Comments / {{hitsCtrl.values.hits}} Views / Tuesday, 4 December 2018 00:00

Sri Lanka’s five-week old Constitutional deadlock took another turn on Monday, after the Court of Appeal decided to issue an interim injunction on the Quo Warranto petition filed against MP Mahinda Rajapaksa and his Cabinet. The interim order would mean MP Rajapaksa and his Cabinet of Ministers will not be entitled to serve in their positions of Prime Minister and Cabinet Ministers until a final order is issued by the Court.

The interim relief was granted after Court had considered submissions presented by both parties in the case. While issuing the decision, Court had said that irreversible damage could be caused if unentitled individuals occupy the positions of Prime Minister and Cabinet Ministers.

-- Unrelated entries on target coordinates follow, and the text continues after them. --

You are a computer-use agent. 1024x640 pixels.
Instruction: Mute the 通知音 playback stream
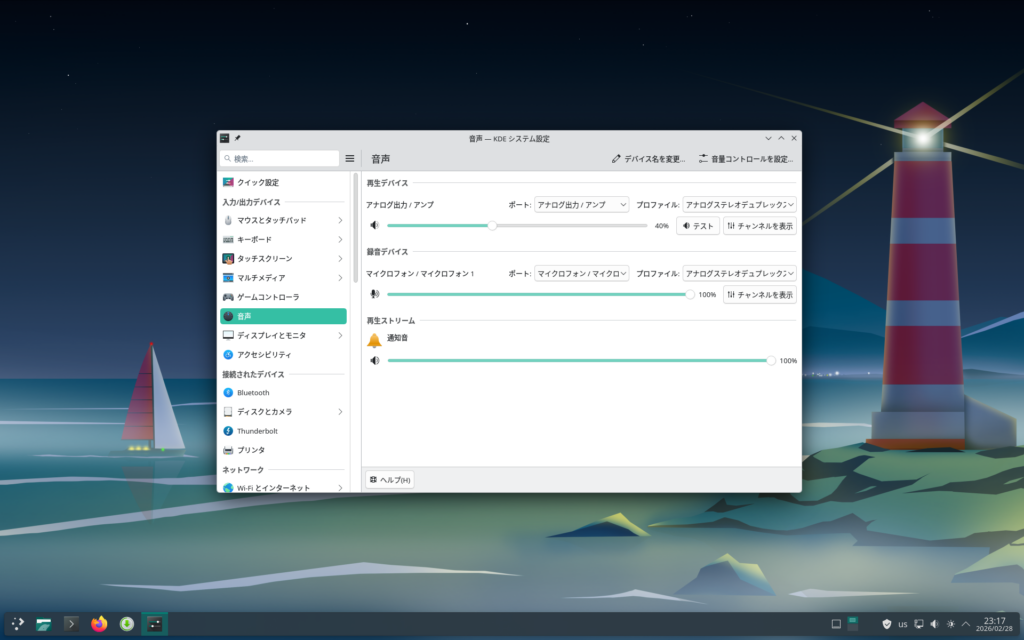point(375,360)
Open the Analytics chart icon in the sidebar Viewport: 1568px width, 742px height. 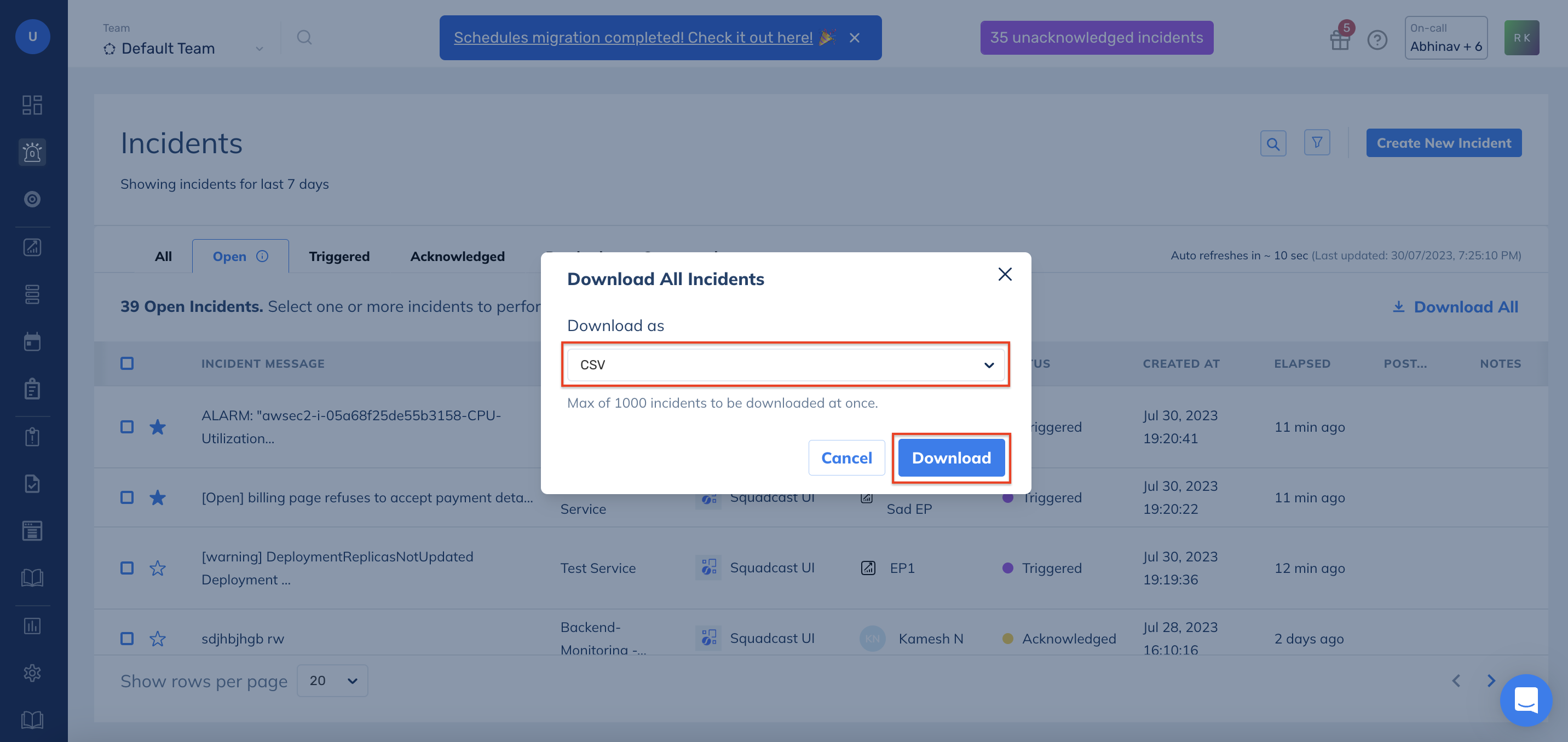coord(32,246)
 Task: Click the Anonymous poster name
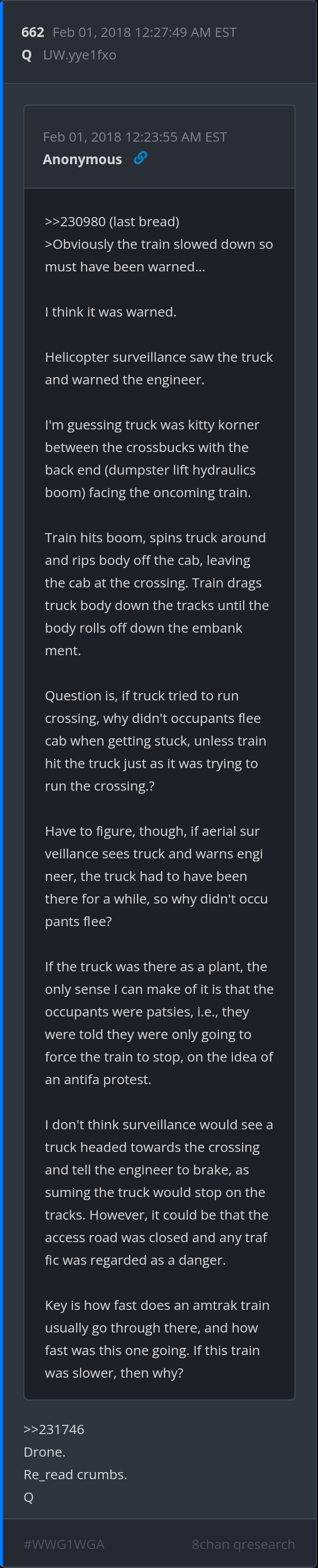click(x=82, y=160)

Accordingly, the petition will be heard before the Court of Appeal on 12 and 13 December. 

The decision came just hours before President Maithripala Sirisena was due to meet with the United National Front (UNF). Speculation has been rife for days that President Sirisena may be considering the withdrawal of the Gazette dissolving Parliament, to create space for the appointment of a new Prime Minister. So far, the UNF has insisted MP Ranil Wickremesinghe should be the Prime Minister, and Parliament should return to the status before 26 October. The latest ruling is likely to strengthen their hand to push for a return of Wickremesinghe. 

The battle for Sri Lanka’s democracy appears to be increasing momentum, with the Supreme Court starting hearings on petitions filed contesting the Gazette dissolving Parliament on Tuesday. On Wednesday, when Parliament meets again, another vote in Parliament is expected, and if MP Rajapaksa and his supporters are unable to show majority, it would further weaken their efforts to push for a General Election. 

The interim injunction by the Court of Appeal has also deepened questions of the legality of decisions made by the Sirisena-Rajapaksa Cabinet. Questions have been raised about the legality of the decisions and whether they are made with adequate consultation. A recent decision by the Finance Ministry to reduce sugar taxes introduced earlier this year ran into criticism over health concerns. 

Locally, as much as 85% of ill-health can be traced back to Non-Communicable Diseases (NCDs) such as diabetes, cancer, high blood pressure and kidney diseases among others, mirroring a developed country. Also, there is indication that poorer people are more likely to be affected by poor diet choices than wealthier members of society. Other tax concessions proposed since 26 October would need a Parliament vote to be implemented, but concerns have been raised about what their impact would be on public revenue.

Reports have also suggested that the Sirisena-Rajapaksa Cabinet may have been attempting to push through large-scale projects, including one for a LNG tender worth $10 billion, without adequate consultations and due process. Such irresponsible behaviour from policy makers at the highest levels undermines public interest, and could have long-term consequences for Sri Lanka, which is already mired in debt. 

Cabinet, regardless of its composition and political hue, should always work for the benefit of people while promoting transparency and accountability. It is not in the country’s interest to take legally questionable decisions to simply push forward a political agenda.